Isotropic Gaussian Splatting for Real-Time Radiance Field Rendering
Yuanhao Gong, Lantao Yu, Guanghui Yue
TL;DR
The paper addresses real-time radiance-field rendering by replacing anisotropic Gaussian kernels with scale-adaptive isotropic kernels in 3D Gaussian splatting. The approach uses a tree-based initialization and a two-stage optimization to minimize a combined $\ell_1$ and SSIM loss, achieving significant speedups without compromising geometry. Key contributions include demonstrating that isotropic kernels can be efficiently managed across multiscale representations, and that a $\sim100\times$ acceleration is achievable in practice. This work enables faster rendering and training for large-scale 3D scenes, with potential impact on 3D reconstruction, view synthesis, and dynamic object modeling.
Abstract
The 3D Gaussian splatting method has drawn a lot of attention, thanks to its high performance in training and high quality of the rendered image. However, it uses anisotropic Gaussian kernels to represent the scene. Although such anisotropic kernels have advantages in representing the geometry, they lead to difficulties in terms of computation, such as splitting or merging two kernels.
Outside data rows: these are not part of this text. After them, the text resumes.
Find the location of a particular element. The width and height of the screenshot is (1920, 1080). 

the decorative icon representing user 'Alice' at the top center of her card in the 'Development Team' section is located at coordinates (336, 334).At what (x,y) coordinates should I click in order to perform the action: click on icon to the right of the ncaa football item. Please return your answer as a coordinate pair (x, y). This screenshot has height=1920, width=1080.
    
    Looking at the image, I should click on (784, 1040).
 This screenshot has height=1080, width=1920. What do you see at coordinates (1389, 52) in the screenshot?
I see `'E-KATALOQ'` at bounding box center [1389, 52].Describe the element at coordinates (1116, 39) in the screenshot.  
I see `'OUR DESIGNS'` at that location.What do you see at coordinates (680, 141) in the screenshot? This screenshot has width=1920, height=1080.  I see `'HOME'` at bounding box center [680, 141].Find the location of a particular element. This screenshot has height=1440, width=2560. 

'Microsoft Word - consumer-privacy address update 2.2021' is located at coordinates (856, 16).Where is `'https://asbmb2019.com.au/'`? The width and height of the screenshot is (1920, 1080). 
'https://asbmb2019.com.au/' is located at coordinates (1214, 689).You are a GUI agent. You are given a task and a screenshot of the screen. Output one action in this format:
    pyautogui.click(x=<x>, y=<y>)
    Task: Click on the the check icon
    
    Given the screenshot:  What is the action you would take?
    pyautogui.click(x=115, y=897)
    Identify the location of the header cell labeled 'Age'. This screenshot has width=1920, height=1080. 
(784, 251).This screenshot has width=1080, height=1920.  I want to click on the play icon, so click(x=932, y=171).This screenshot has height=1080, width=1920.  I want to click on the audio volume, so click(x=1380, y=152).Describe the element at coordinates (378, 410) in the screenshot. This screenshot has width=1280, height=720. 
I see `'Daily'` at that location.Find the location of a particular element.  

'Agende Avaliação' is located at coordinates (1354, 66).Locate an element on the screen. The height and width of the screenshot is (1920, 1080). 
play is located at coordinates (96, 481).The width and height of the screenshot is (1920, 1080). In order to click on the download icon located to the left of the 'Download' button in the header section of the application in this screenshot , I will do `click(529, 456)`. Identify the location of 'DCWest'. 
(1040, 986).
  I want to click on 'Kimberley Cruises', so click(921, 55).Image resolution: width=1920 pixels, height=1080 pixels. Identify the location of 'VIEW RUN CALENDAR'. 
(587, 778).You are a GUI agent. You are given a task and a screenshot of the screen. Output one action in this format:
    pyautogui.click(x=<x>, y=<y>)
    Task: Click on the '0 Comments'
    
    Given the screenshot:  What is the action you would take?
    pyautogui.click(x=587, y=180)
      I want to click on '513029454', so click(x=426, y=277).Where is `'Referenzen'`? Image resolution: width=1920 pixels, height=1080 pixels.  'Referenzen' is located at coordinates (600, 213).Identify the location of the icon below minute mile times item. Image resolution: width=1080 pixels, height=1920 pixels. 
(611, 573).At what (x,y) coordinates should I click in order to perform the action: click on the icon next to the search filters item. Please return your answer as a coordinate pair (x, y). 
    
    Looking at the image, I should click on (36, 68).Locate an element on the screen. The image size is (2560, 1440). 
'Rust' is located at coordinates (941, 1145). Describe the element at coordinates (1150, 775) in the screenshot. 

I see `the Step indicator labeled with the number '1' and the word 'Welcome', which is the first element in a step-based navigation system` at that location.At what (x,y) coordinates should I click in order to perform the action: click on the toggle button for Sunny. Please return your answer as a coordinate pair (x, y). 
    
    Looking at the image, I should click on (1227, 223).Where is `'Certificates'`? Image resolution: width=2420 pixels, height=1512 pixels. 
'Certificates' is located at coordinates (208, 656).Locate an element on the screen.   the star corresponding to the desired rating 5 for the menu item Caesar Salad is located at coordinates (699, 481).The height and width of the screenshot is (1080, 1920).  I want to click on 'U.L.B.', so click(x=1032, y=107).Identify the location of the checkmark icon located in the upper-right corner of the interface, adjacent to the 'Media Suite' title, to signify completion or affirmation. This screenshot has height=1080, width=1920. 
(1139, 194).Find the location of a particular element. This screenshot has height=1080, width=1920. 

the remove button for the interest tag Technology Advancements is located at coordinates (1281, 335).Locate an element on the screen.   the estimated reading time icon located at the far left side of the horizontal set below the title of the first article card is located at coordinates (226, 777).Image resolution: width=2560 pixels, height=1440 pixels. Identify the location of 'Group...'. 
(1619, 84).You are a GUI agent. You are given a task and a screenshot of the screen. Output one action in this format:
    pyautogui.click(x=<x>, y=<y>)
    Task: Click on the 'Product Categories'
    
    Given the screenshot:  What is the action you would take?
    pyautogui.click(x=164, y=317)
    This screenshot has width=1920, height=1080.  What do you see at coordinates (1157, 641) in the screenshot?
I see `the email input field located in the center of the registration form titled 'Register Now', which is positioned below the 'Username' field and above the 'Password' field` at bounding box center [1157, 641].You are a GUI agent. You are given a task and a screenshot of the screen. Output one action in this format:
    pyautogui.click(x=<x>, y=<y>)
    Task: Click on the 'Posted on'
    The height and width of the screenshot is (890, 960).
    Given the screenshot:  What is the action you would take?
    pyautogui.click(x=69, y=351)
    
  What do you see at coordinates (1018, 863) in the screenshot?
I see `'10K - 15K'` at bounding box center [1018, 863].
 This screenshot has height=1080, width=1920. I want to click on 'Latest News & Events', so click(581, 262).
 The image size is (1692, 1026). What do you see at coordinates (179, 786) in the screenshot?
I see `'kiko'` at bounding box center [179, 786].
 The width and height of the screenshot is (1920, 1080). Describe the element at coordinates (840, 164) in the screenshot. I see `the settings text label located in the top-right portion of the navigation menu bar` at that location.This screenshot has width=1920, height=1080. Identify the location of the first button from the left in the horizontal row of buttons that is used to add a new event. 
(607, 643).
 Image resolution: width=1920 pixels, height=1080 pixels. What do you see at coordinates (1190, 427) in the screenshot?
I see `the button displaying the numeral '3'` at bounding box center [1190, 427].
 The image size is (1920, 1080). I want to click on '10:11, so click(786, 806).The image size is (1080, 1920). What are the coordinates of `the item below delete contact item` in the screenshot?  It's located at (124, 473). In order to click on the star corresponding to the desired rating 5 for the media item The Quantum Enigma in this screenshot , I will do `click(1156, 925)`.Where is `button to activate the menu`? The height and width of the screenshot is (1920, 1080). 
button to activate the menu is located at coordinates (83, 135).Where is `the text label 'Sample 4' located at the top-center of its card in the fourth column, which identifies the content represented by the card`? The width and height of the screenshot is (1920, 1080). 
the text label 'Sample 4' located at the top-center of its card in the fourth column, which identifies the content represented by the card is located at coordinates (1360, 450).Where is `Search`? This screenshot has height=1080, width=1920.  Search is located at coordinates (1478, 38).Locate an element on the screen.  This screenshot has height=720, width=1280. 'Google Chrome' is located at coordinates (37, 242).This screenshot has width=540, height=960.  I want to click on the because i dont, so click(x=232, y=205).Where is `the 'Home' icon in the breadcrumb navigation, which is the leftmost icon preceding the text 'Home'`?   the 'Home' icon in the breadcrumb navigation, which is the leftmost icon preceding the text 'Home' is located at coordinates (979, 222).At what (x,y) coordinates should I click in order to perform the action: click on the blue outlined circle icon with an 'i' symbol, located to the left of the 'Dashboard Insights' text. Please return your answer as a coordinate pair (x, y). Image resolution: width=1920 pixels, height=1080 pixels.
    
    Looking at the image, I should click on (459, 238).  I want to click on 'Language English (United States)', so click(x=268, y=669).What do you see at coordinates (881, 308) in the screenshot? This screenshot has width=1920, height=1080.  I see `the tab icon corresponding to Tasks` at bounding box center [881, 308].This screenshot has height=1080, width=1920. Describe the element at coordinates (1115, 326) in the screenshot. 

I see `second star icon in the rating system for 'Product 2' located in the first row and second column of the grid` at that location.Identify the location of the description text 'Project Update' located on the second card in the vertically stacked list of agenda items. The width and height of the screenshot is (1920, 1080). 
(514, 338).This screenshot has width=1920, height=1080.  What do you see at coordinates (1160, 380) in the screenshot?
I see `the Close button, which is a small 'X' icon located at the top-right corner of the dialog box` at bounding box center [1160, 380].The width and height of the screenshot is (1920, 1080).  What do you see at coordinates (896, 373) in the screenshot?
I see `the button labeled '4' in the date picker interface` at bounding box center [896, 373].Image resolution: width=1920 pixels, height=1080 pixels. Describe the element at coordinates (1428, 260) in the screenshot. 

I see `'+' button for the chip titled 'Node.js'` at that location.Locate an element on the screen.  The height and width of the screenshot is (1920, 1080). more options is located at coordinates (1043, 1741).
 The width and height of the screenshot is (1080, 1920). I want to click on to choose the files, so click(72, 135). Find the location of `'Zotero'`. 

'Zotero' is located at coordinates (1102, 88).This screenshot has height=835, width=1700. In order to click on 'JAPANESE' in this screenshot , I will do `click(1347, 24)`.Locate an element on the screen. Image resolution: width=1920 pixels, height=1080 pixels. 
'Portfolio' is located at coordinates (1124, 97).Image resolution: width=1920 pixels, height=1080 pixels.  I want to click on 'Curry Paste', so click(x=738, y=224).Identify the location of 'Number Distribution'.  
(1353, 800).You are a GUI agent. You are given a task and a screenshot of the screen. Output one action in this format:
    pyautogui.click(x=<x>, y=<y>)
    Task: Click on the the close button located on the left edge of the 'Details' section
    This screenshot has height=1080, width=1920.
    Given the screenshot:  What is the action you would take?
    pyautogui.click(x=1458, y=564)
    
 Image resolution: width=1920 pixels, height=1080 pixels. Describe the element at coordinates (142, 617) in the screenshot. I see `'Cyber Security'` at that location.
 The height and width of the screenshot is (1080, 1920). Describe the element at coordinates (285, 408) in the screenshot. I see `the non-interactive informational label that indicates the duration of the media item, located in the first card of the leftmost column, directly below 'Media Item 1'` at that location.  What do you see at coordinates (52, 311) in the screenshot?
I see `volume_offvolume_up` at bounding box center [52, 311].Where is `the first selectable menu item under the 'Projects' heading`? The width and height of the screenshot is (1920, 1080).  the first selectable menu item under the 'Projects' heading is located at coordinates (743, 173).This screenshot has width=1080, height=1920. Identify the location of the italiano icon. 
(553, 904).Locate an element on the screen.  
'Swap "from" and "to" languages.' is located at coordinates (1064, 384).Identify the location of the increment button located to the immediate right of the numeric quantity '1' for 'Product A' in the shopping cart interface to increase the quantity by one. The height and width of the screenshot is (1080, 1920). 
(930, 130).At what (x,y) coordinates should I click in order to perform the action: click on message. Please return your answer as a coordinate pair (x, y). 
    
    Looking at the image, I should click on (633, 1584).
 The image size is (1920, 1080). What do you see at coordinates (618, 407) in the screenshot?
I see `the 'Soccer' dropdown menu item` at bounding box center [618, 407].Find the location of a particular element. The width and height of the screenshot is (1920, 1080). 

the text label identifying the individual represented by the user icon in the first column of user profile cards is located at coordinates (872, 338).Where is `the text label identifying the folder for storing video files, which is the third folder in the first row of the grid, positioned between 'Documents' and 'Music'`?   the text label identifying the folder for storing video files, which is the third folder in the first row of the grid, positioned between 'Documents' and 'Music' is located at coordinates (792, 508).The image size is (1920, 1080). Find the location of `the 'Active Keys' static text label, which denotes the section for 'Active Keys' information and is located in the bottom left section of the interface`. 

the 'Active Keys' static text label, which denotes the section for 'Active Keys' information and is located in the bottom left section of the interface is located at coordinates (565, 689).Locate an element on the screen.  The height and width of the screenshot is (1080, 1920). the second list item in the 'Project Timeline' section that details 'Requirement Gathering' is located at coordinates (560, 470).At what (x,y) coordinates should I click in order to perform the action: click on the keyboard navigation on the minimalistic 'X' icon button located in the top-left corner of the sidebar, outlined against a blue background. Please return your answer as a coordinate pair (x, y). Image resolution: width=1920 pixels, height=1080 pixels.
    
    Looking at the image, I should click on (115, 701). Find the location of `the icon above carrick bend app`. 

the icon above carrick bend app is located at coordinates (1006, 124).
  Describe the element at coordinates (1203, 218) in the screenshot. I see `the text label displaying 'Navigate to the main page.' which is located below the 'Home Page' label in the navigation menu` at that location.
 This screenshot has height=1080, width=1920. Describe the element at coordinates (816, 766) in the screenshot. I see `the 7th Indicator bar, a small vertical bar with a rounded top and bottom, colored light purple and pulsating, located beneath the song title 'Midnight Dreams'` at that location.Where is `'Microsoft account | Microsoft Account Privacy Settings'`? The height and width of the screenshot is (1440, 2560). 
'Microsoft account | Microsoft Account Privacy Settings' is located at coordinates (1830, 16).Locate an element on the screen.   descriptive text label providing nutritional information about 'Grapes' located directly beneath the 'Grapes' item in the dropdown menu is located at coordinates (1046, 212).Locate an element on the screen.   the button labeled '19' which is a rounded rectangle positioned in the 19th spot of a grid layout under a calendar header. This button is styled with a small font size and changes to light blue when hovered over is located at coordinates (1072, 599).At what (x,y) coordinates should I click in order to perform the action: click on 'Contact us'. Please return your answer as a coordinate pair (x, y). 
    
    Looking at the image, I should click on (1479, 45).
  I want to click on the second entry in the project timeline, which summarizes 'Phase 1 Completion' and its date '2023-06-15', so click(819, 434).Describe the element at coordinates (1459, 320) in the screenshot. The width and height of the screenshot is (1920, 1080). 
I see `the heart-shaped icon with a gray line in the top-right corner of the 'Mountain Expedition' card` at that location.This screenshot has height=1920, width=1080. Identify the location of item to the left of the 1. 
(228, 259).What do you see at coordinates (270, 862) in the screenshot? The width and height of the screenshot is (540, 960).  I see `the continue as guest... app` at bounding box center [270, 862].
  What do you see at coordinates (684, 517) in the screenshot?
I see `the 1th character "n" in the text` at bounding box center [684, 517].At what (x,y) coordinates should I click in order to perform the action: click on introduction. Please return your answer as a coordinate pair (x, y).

In this paper, we propose to use isotropic Gaussian kernels to avoid such difficulties in the computation, leading to a higher performance method. The experiments confirm that the proposed method is about {\bf 100X} faster without losing the geometry representation accuracy. The proposed method can be applied in a large range applications where the radiance field is needed, such as 3D reconstruction, view synthesis, and dynamic object modeling.